Une suite d'enregistrements
......
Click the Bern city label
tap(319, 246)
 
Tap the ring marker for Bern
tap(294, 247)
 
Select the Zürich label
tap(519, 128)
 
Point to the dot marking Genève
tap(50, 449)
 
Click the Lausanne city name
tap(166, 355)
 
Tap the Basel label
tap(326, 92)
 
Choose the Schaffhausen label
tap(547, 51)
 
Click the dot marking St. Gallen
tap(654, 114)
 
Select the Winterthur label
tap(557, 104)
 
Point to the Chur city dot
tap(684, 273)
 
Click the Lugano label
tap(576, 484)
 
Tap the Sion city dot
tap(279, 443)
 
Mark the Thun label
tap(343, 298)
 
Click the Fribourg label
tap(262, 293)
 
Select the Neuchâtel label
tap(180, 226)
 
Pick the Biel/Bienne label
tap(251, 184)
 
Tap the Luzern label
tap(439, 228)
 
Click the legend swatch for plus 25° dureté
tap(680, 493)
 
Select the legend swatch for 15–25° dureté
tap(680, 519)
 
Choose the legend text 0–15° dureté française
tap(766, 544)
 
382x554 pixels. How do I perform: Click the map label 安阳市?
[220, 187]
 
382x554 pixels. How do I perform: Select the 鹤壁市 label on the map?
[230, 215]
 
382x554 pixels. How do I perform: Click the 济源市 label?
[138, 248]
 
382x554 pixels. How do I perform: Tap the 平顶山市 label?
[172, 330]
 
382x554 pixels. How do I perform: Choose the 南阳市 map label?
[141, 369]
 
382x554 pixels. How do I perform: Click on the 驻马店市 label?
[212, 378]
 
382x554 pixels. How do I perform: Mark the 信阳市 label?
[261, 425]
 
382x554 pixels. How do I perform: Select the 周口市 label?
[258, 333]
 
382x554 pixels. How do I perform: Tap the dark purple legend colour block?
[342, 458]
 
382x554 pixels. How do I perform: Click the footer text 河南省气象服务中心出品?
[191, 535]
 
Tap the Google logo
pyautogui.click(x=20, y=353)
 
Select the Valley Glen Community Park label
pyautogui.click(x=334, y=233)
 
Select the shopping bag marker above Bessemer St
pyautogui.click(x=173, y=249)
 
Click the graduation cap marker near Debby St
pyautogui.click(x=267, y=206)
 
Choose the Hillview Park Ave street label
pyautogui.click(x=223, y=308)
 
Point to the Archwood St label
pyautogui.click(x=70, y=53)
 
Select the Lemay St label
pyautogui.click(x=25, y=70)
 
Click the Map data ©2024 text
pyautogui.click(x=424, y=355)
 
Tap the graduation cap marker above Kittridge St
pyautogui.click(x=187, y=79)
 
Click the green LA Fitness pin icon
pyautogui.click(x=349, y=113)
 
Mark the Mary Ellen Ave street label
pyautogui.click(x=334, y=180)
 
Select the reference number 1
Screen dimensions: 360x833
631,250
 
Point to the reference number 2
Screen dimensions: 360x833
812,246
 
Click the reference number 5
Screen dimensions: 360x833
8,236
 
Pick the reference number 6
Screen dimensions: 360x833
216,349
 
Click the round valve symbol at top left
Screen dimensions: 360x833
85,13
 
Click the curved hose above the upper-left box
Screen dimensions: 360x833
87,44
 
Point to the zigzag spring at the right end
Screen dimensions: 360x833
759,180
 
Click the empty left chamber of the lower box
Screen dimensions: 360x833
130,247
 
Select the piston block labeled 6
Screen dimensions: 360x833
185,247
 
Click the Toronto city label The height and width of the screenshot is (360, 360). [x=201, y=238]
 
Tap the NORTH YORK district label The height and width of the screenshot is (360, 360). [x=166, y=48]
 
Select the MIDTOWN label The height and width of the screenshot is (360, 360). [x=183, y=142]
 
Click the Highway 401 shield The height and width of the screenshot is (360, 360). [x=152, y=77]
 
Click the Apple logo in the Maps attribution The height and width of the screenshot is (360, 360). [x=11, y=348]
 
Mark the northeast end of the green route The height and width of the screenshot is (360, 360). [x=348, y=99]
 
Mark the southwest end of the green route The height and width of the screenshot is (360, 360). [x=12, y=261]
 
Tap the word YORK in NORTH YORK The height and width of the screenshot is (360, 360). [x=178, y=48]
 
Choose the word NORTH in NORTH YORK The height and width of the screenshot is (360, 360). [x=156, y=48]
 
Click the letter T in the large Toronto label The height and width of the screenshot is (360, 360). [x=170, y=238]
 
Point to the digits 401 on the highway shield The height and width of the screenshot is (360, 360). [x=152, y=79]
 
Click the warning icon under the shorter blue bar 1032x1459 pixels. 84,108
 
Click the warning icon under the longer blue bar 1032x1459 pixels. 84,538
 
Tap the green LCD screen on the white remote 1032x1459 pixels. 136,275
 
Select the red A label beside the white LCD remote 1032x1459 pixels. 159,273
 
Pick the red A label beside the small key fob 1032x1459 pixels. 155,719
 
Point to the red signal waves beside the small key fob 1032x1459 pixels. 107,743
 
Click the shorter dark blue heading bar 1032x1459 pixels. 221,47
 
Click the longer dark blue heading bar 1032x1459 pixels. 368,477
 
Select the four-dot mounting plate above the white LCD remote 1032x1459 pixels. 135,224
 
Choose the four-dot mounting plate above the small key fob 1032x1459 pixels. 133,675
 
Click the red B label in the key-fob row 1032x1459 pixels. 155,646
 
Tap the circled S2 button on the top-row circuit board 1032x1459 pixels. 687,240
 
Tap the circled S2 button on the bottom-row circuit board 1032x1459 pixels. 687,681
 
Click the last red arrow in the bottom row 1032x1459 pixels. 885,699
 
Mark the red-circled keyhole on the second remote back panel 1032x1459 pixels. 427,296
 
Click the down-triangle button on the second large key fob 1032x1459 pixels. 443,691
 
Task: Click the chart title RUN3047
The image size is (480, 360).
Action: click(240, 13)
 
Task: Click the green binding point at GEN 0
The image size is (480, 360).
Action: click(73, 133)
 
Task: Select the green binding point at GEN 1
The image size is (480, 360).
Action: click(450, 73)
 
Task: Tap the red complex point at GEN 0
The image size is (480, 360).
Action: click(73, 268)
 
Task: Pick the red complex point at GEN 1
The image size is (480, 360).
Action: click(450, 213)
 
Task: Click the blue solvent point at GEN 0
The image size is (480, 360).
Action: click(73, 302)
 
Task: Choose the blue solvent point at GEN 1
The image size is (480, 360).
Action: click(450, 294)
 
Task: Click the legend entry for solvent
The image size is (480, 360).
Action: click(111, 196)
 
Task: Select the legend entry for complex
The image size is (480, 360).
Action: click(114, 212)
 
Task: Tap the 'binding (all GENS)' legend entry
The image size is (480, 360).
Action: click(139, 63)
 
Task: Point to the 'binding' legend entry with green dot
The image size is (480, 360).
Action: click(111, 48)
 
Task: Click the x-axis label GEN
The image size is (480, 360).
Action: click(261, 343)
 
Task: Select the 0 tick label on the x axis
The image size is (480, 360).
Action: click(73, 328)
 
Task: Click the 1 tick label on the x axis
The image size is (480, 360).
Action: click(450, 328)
......
## CONSIGNE:
Réécrivez les lignes ci-dessus en substituant « legend item » à chaque occurrence de « legend entry », sans rien modifier d'autre.

## RÉSULTAT ATTENDU:
Click the Bern city label
tap(319, 246)
 
Tap the ring marker for Bern
tap(294, 247)
 
Select the Zürich label
tap(519, 128)
 
Point to the dot marking Genève
tap(50, 449)
 
Click the Lausanne city name
tap(166, 355)
 
Tap the Basel label
tap(326, 92)
 
Choose the Schaffhausen label
tap(547, 51)
 
Click the dot marking St. Gallen
tap(654, 114)
 
Select the Winterthur label
tap(557, 104)
 
Point to the Chur city dot
tap(684, 273)
 
Click the Lugano label
tap(576, 484)
 
Tap the Sion city dot
tap(279, 443)
 
Mark the Thun label
tap(343, 298)
 
Click the Fribourg label
tap(262, 293)
 
Select the Neuchâtel label
tap(180, 226)
 
Pick the Biel/Bienne label
tap(251, 184)
 
Tap the Luzern label
tap(439, 228)
 
Click the legend swatch for plus 25° dureté
tap(680, 493)
 
Select the legend swatch for 15–25° dureté
tap(680, 519)
 
Choose the legend text 0–15° dureté française
tap(766, 544)
 
382x554 pixels. How do I perform: Click the map label 安阳市?
[220, 187]
 
382x554 pixels. How do I perform: Select the 鹤壁市 label on the map?
[230, 215]
 
382x554 pixels. How do I perform: Click the 济源市 label?
[138, 248]
 
382x554 pixels. How do I perform: Tap the 平顶山市 label?
[172, 330]
 
382x554 pixels. How do I perform: Choose the 南阳市 map label?
[141, 369]
 
382x554 pixels. How do I perform: Click on the 驻马店市 label?
[212, 378]
 
382x554 pixels. How do I perform: Mark the 信阳市 label?
[261, 425]
 
382x554 pixels. How do I perform: Select the 周口市 label?
[258, 333]
 
382x554 pixels. How do I perform: Tap the dark purple legend colour block?
[342, 458]
 
382x554 pixels. How do I perform: Click the footer text 河南省气象服务中心出品?
[191, 535]
 
Tap the Google logo
pyautogui.click(x=20, y=353)
 
Select the Valley Glen Community Park label
pyautogui.click(x=334, y=233)
 
Select the shopping bag marker above Bessemer St
pyautogui.click(x=173, y=249)
 
Click the graduation cap marker near Debby St
pyautogui.click(x=267, y=206)
 
Choose the Hillview Park Ave street label
pyautogui.click(x=223, y=308)
 
Point to the Archwood St label
pyautogui.click(x=70, y=53)
 
Select the Lemay St label
pyautogui.click(x=25, y=70)
 
Click the Map data ©2024 text
pyautogui.click(x=424, y=355)
 
Tap the graduation cap marker above Kittridge St
pyautogui.click(x=187, y=79)
 
Click the green LA Fitness pin icon
pyautogui.click(x=349, y=113)
 
Mark the Mary Ellen Ave street label
pyautogui.click(x=334, y=180)
 
Select the reference number 1
Screen dimensions: 360x833
631,250
 
Point to the reference number 2
Screen dimensions: 360x833
812,246
 
Click the reference number 5
Screen dimensions: 360x833
8,236
 
Pick the reference number 6
Screen dimensions: 360x833
216,349
 
Click the round valve symbol at top left
Screen dimensions: 360x833
85,13
 
Click the curved hose above the upper-left box
Screen dimensions: 360x833
87,44
 
Point to the zigzag spring at the right end
Screen dimensions: 360x833
759,180
 
Click the empty left chamber of the lower box
Screen dimensions: 360x833
130,247
 
Select the piston block labeled 6
Screen dimensions: 360x833
185,247
 
Click the Toronto city label The height and width of the screenshot is (360, 360). [x=201, y=238]
 
Tap the NORTH YORK district label The height and width of the screenshot is (360, 360). [x=166, y=48]
 
Select the MIDTOWN label The height and width of the screenshot is (360, 360). [x=183, y=142]
 
Click the Highway 401 shield The height and width of the screenshot is (360, 360). [x=152, y=77]
 
Click the Apple logo in the Maps attribution The height and width of the screenshot is (360, 360). [x=11, y=348]
 
Mark the northeast end of the green route The height and width of the screenshot is (360, 360). [x=348, y=99]
 
Mark the southwest end of the green route The height and width of the screenshot is (360, 360). [x=12, y=261]
 
Tap the word YORK in NORTH YORK The height and width of the screenshot is (360, 360). [x=178, y=48]
 
Choose the word NORTH in NORTH YORK The height and width of the screenshot is (360, 360). [x=156, y=48]
 
Click the letter T in the large Toronto label The height and width of the screenshot is (360, 360). [x=170, y=238]
 
Point to the digits 401 on the highway shield The height and width of the screenshot is (360, 360). [x=152, y=79]
 
Click the warning icon under the shorter blue bar 1032x1459 pixels. 84,108
 
Click the warning icon under the longer blue bar 1032x1459 pixels. 84,538
 
Tap the green LCD screen on the white remote 1032x1459 pixels. 136,275
 
Select the red A label beside the white LCD remote 1032x1459 pixels. 159,273
 
Pick the red A label beside the small key fob 1032x1459 pixels. 155,719
 
Point to the red signal waves beside the small key fob 1032x1459 pixels. 107,743
 
Click the shorter dark blue heading bar 1032x1459 pixels. 221,47
 
Click the longer dark blue heading bar 1032x1459 pixels. 368,477
 
Select the four-dot mounting plate above the white LCD remote 1032x1459 pixels. 135,224
 
Choose the four-dot mounting plate above the small key fob 1032x1459 pixels. 133,675
 
Click the red B label in the key-fob row 1032x1459 pixels. 155,646
 
Tap the circled S2 button on the top-row circuit board 1032x1459 pixels. 687,240
 
Tap the circled S2 button on the bottom-row circuit board 1032x1459 pixels. 687,681
 
Click the last red arrow in the bottom row 1032x1459 pixels. 885,699
 
Mark the red-circled keyhole on the second remote back panel 1032x1459 pixels. 427,296
 
Click the down-triangle button on the second large key fob 1032x1459 pixels. 443,691
 
Task: Click the chart title RUN3047
The image size is (480, 360).
Action: click(240, 13)
 
Task: Click the green binding point at GEN 0
The image size is (480, 360).
Action: click(73, 133)
 
Task: Select the green binding point at GEN 1
The image size is (480, 360).
Action: click(450, 73)
 
Task: Tap the red complex point at GEN 0
The image size is (480, 360).
Action: click(73, 268)
 
Task: Pick the red complex point at GEN 1
The image size is (480, 360).
Action: click(450, 213)
 
Task: Click the blue solvent point at GEN 0
The image size is (480, 360).
Action: click(73, 302)
 
Task: Choose the blue solvent point at GEN 1
The image size is (480, 360).
Action: click(450, 294)
 
Task: Click the legend item for solvent
The image size is (480, 360).
Action: click(111, 196)
 
Task: Select the legend item for complex
The image size is (480, 360).
Action: click(114, 212)
 
Task: Tap the 'binding (all GENS)' legend item
The image size is (480, 360).
Action: click(139, 63)
 
Task: Point to the 'binding' legend item with green dot
The image size is (480, 360).
Action: click(111, 48)
 
Task: Click the x-axis label GEN
The image size is (480, 360).
Action: click(261, 343)
 
Task: Select the 0 tick label on the x axis
The image size is (480, 360).
Action: click(73, 328)
 
Task: Click the 1 tick label on the x axis
The image size is (480, 360).
Action: click(450, 328)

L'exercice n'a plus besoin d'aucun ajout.